:: Extracted data ::
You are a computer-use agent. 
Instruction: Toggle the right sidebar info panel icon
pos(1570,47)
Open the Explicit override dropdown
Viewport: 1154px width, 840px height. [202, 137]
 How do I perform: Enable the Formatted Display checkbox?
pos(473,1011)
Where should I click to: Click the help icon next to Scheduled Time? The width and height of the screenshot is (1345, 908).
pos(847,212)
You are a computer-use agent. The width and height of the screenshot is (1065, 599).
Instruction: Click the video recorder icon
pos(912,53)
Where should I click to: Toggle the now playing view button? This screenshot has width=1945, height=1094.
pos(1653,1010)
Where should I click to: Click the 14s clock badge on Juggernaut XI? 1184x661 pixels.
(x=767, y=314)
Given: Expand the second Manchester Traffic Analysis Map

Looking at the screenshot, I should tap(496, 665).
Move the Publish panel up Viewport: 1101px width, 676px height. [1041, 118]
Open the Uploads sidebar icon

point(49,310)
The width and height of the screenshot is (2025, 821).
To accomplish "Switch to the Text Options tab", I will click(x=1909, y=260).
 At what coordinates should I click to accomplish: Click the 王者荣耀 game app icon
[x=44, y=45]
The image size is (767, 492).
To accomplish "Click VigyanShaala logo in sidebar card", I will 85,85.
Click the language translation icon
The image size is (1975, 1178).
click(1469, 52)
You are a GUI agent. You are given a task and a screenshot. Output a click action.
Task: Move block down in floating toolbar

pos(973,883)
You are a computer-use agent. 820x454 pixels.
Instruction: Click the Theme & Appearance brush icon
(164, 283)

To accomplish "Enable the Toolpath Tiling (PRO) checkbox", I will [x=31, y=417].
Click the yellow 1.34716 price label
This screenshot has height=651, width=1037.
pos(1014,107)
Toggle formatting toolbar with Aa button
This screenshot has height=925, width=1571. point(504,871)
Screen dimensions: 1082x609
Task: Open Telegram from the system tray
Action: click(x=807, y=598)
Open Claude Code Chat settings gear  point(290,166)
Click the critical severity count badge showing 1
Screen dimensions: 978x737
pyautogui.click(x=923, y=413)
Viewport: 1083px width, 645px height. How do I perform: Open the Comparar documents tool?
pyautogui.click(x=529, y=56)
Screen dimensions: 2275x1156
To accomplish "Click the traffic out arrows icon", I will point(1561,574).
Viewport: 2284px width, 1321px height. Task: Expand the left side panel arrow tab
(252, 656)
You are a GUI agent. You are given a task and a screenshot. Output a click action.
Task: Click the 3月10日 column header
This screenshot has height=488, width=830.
:::
◆ Exercise prompt ◆
Output all of the entries without altering a single word.

◆ Task solution ◆
You are a computer-use agent. 
Instruction: Toggle the right sidebar info panel icon
pos(1570,47)
Open the Explicit override dropdown
Viewport: 1154px width, 840px height. [202, 137]
 How do I perform: Enable the Formatted Display checkbox?
pos(473,1011)
Where should I click to: Click the help icon next to Scheduled Time? The width and height of the screenshot is (1345, 908).
pos(847,212)
You are a computer-use agent. The width and height of the screenshot is (1065, 599).
Instruction: Click the video recorder icon
pos(912,53)
Where should I click to: Toggle the now playing view button? This screenshot has width=1945, height=1094.
pos(1653,1010)
Where should I click to: Click the 14s clock badge on Juggernaut XI? 1184x661 pixels.
(x=767, y=314)
Given: Expand the second Manchester Traffic Analysis Map

Looking at the screenshot, I should tap(496, 665).
Move the Publish panel up Viewport: 1101px width, 676px height. [1041, 118]
Open the Uploads sidebar icon

point(49,310)
The width and height of the screenshot is (2025, 821).
To accomplish "Switch to the Text Options tab", I will click(x=1909, y=260).
 At what coordinates should I click to accomplish: Click the 王者荣耀 game app icon
[x=44, y=45]
The image size is (767, 492).
To accomplish "Click VigyanShaala logo in sidebar card", I will 85,85.
Click the language translation icon
The image size is (1975, 1178).
click(1469, 52)
You are a GUI agent. You are given a task and a screenshot. Output a click action.
Task: Move block down in floating toolbar

pos(973,883)
You are a computer-use agent. 820x454 pixels.
Instruction: Click the Theme & Appearance brush icon
(164, 283)

To accomplish "Enable the Toolpath Tiling (PRO) checkbox", I will [x=31, y=417].
Click the yellow 1.34716 price label
This screenshot has height=651, width=1037.
pos(1014,107)
Toggle formatting toolbar with Aa button
This screenshot has height=925, width=1571. point(504,871)
Screen dimensions: 1082x609
Task: Open Telegram from the system tray
Action: click(x=807, y=598)
Open Claude Code Chat settings gear  point(290,166)
Click the critical severity count badge showing 1
Screen dimensions: 978x737
pyautogui.click(x=923, y=413)
Viewport: 1083px width, 645px height. How do I perform: Open the Comparar documents tool?
pyautogui.click(x=529, y=56)
Screen dimensions: 2275x1156
To accomplish "Click the traffic out arrows icon", I will point(1561,574).
Viewport: 2284px width, 1321px height. Task: Expand the left side panel arrow tab
(252, 656)
You are a GUI agent. You are given a task and a screenshot. Output a click action.
Task: Click the 3月10日 column header
This screenshot has height=488, width=830.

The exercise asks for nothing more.